▸ **タスク目的**: ジロ・デ・イタリアの記事の「昨日ステージ優勝を上げたギル」から「大金星を上げる結果となった。」までを、一字一句変えずに出力せよ。

ジロ・デ・イタリア2022第11ステージ:ダイネーゼが強豪を背後からごぼう抜きでスプリント勝利の大金星!昨日勝利のギルメイは未出走(ダイジェスト動画あり)
昨日ステージ優勝を上げたギルメイが、表彰式でシャンパンのコルク栓が眼球を直撃し、眼圧が上がるレースでは危険が増すとの判断からリタイアを余儀なくされた。そんな第11ステージは、スプリンターたちにとっては、残り数少ないピュアスプリンター向けのこのステージ、各チーム隊列を組んでゴール勝負に挑んだ。しかし結果大荒れのカオスな展開となり、アルベルト・ダイニース(チームDSM)が大金星を上げる結果となった。
平坦ステージはスプリンターとスプリンター系のチームにとっては数少ないチャンス、グランツールの勝利は人生を変えると言われるだけに誰もが喉から手が出るほどほしい勝利だ。昨日は黒人系アフリカ人初のステージ勝利という歴史的な一日になったが、この日も貪欲な選手たちが下剋上を目指した。203kmの長丁場だが、逃げ切りの可能性が薄いこともあり各チーム積極的な動きが発生しない。そんな中今大会何度となく逃げているフィリッポ・タグリアーニ(ドローンホッパー・アンドローニジョカトリ)が、スポンサーに対して強烈なアピールを続けるでルーカ・ラステッリ(バルディアーニCSFファイザネ)と共に抜け出していく。
最大で4分半ほどまでタイム差は広がるが、この日はスプリンターチームが早めの追走でこの二人を残り92kmで掴まえてしまう。そして小康状態のままレースが展開し、残り58kmでようやく次の動きが発生する。ベルギーチャンピオンのドリエス・デ・ボンド(アルペシン・フェニックス)が飛び出すと、ここから一人旅を続けることとなる。デ・ボンドはなんと残り1km手前まで逃げ続けたが、最後の最後にペースが上がってきたメイン集団に飲み込まれていった。

▸ **生データ**:

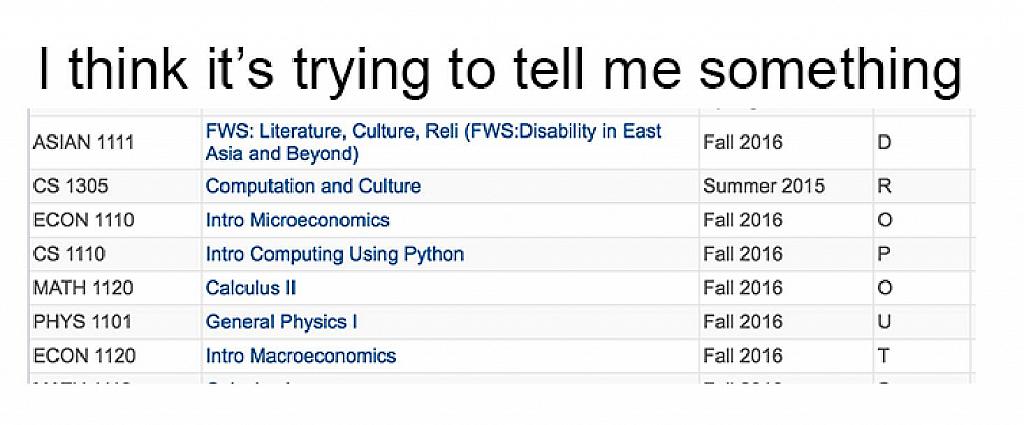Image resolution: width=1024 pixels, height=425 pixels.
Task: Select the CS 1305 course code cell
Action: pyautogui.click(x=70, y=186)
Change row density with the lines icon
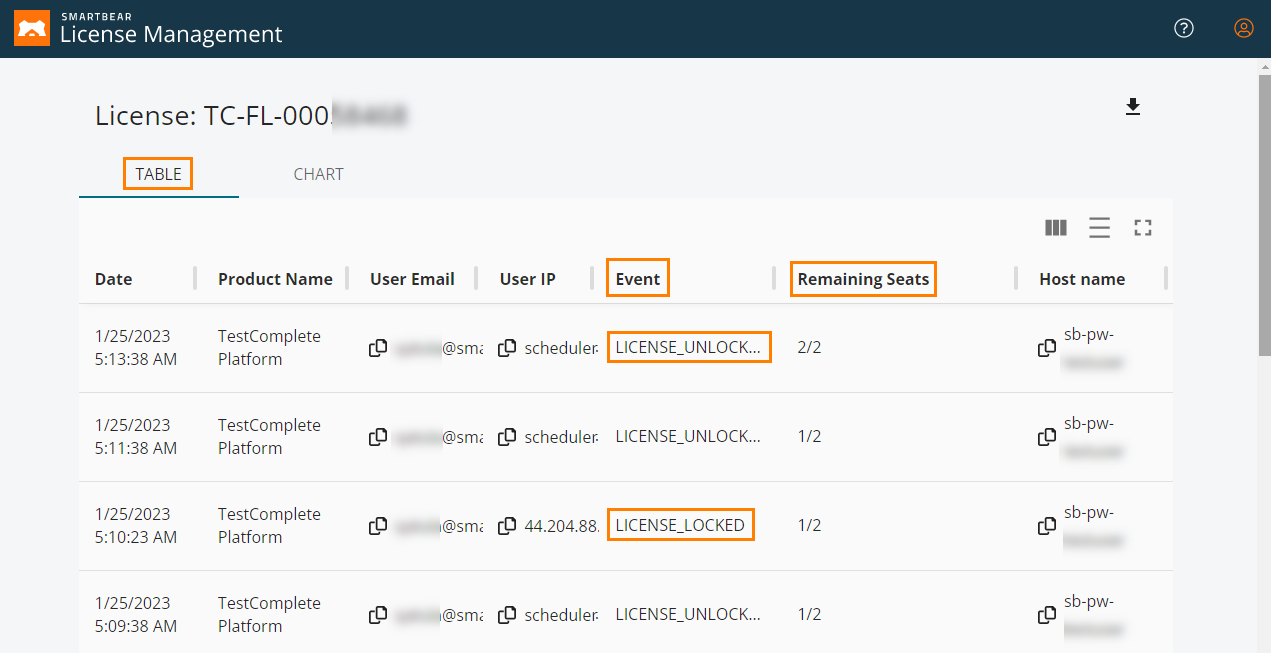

▸ **出力**:
昨日ステージ優勝を上げたギルメイが、表彰式でシャンパンのコルク栓が眼球を直撃し、眼圧が上がるレースでは危険が増すとの判断からリタイアを余儀なくされた。そんな第11ステージは、スプリンターたちにとっては、残り数少ないピュアスプリンター向けのこのステージ、各チーム隊列を組んでゴール勝負に挑んだ。しかし結果大荒れのカオスな展開となり、アルベルト・ダイニース(チームDSM)が大金星を上げる結果となった。